== Short exercise a ==
In the entries that follow the editorial, copy out the lines between the line containing "Task: Select PC in the navigation pane" and the line containing "click(228, 85)", inclusive.

== Source passage ==
-------

Do your job, Gov. Newsom — end water wars for state and Stanislaus fish and farmers
Don’t be fooled. Governor Gavin Newsom’s decision Monday to declare drought in most of California, including here, is no reason for most farmers in Stanislaus County to break out the party hats.
They know full well that words on a declaration will not generate an extra drop of water for their orchards and row crops.
They also know that a drought declaration could take some power over the water we do have from our locally elected irrigation leaders — who represent institutions guiding us through periodic droughts for more than 100 years — and hand it to nonelected Sacramento bureaucrats.
That’s a precarious situation to be in.
And it’s why Stanislaus leaders stood alone in the San Joaquin Valley by declining to jump on the bandwagon when everyone else shrilly demanded, in the past couple of weeks or so, a statewide drought declaration.
What we most need is for Newsom to summon the courage to implement voluntary agreements negotiated more than two years ago with federal agencies and our irrigation boards, whose patience so far has been rewarded with little more than supreme frustration.

-------

== Short exercise b ==
Reproduce the editorial on Newsom's drought declaration between "They know full" and "nonelected Sacramento bureaucrats.", inclusive, with "orchards" changed to "vineyards".

-------

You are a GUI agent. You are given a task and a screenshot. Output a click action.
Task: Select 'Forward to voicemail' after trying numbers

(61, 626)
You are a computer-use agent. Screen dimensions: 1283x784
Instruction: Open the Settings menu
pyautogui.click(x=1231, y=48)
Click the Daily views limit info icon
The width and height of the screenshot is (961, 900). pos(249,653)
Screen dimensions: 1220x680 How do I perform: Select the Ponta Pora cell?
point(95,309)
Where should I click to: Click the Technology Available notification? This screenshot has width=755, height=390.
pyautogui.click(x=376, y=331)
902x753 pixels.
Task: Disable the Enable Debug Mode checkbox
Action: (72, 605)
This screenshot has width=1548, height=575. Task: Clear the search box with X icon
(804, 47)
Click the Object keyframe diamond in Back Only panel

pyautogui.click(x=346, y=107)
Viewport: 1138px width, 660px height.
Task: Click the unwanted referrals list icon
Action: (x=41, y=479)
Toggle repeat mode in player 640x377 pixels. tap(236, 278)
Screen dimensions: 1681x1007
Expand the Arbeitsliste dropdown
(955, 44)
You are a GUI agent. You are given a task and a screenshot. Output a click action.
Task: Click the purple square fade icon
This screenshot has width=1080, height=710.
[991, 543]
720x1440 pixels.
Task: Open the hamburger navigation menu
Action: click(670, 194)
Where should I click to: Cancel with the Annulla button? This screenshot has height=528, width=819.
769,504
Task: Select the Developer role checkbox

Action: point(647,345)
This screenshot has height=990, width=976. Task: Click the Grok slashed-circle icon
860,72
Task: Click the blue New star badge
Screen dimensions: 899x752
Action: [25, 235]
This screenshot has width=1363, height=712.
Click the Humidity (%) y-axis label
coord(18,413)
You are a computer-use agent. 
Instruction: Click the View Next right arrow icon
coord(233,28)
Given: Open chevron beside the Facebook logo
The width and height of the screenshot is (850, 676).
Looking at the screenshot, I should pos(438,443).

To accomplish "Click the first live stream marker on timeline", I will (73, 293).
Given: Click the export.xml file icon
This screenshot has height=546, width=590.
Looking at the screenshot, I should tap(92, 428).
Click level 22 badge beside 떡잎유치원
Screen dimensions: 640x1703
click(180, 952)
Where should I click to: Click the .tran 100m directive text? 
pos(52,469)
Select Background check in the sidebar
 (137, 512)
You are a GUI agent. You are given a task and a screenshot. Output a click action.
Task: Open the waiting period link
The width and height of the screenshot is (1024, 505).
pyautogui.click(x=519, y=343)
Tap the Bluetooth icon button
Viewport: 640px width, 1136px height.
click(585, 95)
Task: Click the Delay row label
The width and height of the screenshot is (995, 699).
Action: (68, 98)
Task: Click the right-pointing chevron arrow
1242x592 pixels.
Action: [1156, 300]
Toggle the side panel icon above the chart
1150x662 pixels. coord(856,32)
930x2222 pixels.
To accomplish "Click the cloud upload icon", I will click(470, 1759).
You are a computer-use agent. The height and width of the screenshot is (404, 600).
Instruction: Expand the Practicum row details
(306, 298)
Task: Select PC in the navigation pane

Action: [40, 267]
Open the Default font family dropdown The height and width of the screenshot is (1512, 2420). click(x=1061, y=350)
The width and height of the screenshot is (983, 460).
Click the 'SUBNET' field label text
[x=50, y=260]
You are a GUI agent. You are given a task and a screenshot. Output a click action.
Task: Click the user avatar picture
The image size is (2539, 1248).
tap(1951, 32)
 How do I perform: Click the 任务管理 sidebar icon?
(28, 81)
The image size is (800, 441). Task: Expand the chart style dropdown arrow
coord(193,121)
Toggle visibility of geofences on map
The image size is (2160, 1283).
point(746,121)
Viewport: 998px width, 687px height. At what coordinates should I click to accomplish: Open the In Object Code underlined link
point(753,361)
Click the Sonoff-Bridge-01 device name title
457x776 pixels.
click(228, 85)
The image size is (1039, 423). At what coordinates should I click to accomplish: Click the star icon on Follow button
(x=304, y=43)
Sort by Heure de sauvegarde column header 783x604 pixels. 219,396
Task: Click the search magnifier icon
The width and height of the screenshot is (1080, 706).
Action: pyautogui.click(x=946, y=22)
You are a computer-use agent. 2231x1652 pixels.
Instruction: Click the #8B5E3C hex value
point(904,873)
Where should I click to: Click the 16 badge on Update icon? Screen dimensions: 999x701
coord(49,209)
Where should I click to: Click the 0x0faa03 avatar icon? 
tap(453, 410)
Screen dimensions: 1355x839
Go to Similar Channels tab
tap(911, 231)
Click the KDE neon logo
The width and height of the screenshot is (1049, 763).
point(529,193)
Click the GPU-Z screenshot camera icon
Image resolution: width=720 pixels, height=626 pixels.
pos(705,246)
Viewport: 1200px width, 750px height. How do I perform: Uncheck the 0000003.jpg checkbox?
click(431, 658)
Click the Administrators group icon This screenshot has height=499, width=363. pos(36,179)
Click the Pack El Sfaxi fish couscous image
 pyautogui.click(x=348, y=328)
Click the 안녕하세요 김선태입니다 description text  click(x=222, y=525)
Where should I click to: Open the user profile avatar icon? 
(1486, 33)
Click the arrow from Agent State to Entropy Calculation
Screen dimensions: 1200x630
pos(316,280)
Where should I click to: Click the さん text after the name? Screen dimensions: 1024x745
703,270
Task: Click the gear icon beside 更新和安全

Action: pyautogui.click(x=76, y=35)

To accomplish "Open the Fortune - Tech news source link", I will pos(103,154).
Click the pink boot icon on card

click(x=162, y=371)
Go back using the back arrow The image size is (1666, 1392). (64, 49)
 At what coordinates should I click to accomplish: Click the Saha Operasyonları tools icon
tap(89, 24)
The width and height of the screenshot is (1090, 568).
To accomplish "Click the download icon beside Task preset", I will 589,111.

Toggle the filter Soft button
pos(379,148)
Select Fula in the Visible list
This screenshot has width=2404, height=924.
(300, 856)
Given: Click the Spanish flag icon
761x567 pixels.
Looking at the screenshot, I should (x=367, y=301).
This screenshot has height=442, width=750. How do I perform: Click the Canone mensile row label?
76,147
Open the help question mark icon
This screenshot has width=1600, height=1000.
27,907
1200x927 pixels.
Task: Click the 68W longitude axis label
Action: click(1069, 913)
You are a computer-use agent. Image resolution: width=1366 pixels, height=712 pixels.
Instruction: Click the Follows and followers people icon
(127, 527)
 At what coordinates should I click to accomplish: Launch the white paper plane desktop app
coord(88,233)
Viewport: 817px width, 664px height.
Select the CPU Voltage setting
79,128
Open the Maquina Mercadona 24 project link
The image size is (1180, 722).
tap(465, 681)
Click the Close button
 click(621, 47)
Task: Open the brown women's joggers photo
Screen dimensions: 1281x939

-------

== Task solution a ==
Task: Select PC in the navigation pane

Action: [40, 267]
Open the Default font family dropdown The height and width of the screenshot is (1512, 2420). click(x=1061, y=350)
The width and height of the screenshot is (983, 460).
Click the 'SUBNET' field label text
[x=50, y=260]
You are a GUI agent. You are given a task and a screenshot. Output a click action.
Task: Click the user avatar picture
The image size is (2539, 1248).
tap(1951, 32)
 How do I perform: Click the 任务管理 sidebar icon?
(28, 81)
The image size is (800, 441). Task: Expand the chart style dropdown arrow
coord(193,121)
Toggle visibility of geofences on map
The image size is (2160, 1283).
point(746,121)
Viewport: 998px width, 687px height. At what coordinates should I click to accomplish: Open the In Object Code underlined link
point(753,361)
Click the Sonoff-Bridge-01 device name title
457x776 pixels.
click(228, 85)

== Task solution b ==
They know full well that words on a declaration will not generate an extra drop of water for their vineyards and row crops.
They also know that a drought declaration could take some power over the water we do have from our locally elected irrigation leaders — who represent institutions guiding us through periodic droughts for more than 100 years — and hand it to nonelected Sacramento bureaucrats.